Gov. Peter Shumlin told reporters on Monday “it’s too early to say” whether he favors the construction of a high voltage transmission line from Canada through Vermont to southern New England, but he hasn’t ruled out the idea.
Shumlin suggested that Vermont, or another state, could “negotiate a preferential price in exchange for hosting that corridor.”
“Canada has cheap renewable hydro power that can work as a reliable load (power) when the wind isn’t blowing, and the sun isn’t shining, and we have no comprehensive plan for getting that juice to the New England market,” Shumlin said.
Shumlin made the remarks in a telephone conference call with reporters on Monday during a three-day conference Halifax, Nova Scotia, at the 35th Annual Meeting of the Conference of New England Governors and Eastern Canadian Premiers.
Shumlin told the press that the regional leaders are interested in pursuing a study to determine where best to locate a transmission corridor. Provincial premiers want to sell excess power from Quebec, Newfoundland and Labrador, to metropolitan areas in southern New England.
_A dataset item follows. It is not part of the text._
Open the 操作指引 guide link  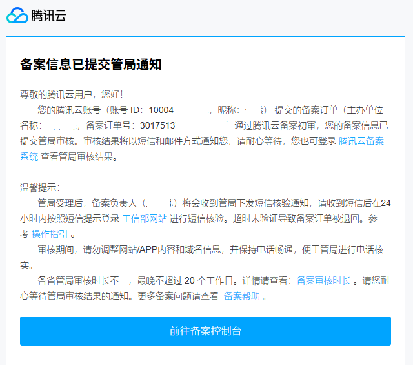click(50, 234)
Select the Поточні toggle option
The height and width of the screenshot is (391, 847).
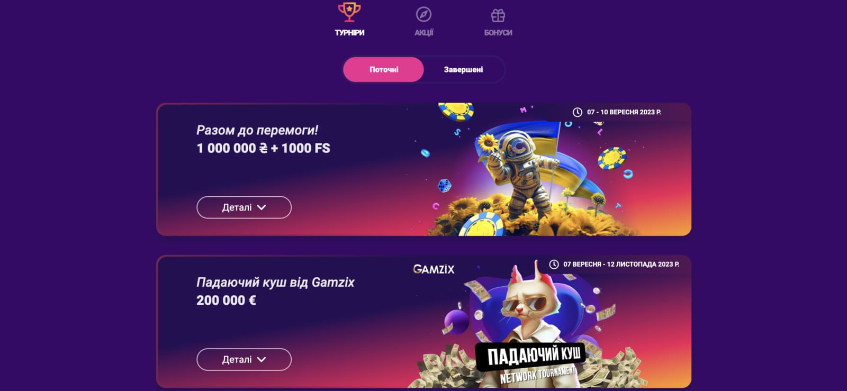click(384, 69)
A representative from ISO New England, a regional transmission utility, attended the conference.
Vermont negotiated a long-term power agreement with Hydro-Quebec last year.
In addition, two Canadian firms, Fortis, Inc., and Gaz Metro, recently bid on the state’s largest utility, Central Vermont Public Service.
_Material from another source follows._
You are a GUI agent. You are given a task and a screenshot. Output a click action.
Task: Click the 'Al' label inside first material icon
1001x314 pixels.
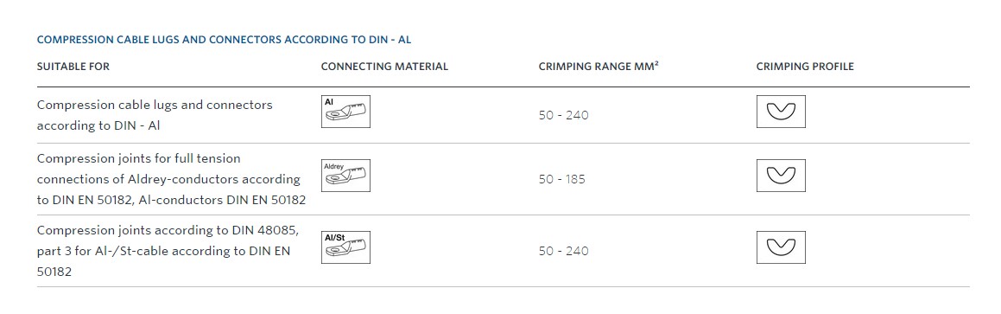coord(329,102)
Shumlin fielded questions from reporters about whether he had been attempting to persuade CVPS board members to accept the offer from Gaz Metro, which already owns Vermont Gas Systems and Green Mountain Power, the second biggest electric company in the state.
“We’re not lobbying, we’re just answering questions when we’re asked,” Shumlin said.
The governor said his administration has been in communication with CVPS board members.
“When they have questions we have to answer them – we have nothing to hold back,” Shumlin said. “They want to know of these two offers which looks better.”
Shumlin, for his part, makes no bones about which offer he believes is preferable: Gaz Metro’s.
“Right now I understand the stockholders of CVPS went to bed on Friday night of Memorial Day weekend (and on Monday they woke up) $150 million richer,” Shumlin said. “That’s true under either deal, but I have yet to see what the Fortis deal does for Vermonters.
Shumlin pointed to the purported $149 million in savings from the consolidation of Green Mountain Power and CVPS over 10 years and the 30 percent stake Vermont would gain in VELCO as examples of givebacks Gaz Metro would promise ratepayers.
As for job losses in Rutland? “The best way to create jobs is to have lower power costs. No doubt about that in my mind,” Shumlin said. “It gives us a manufacturing advantage. In terms of job creation, you can’t find a better job creator than low power rates.”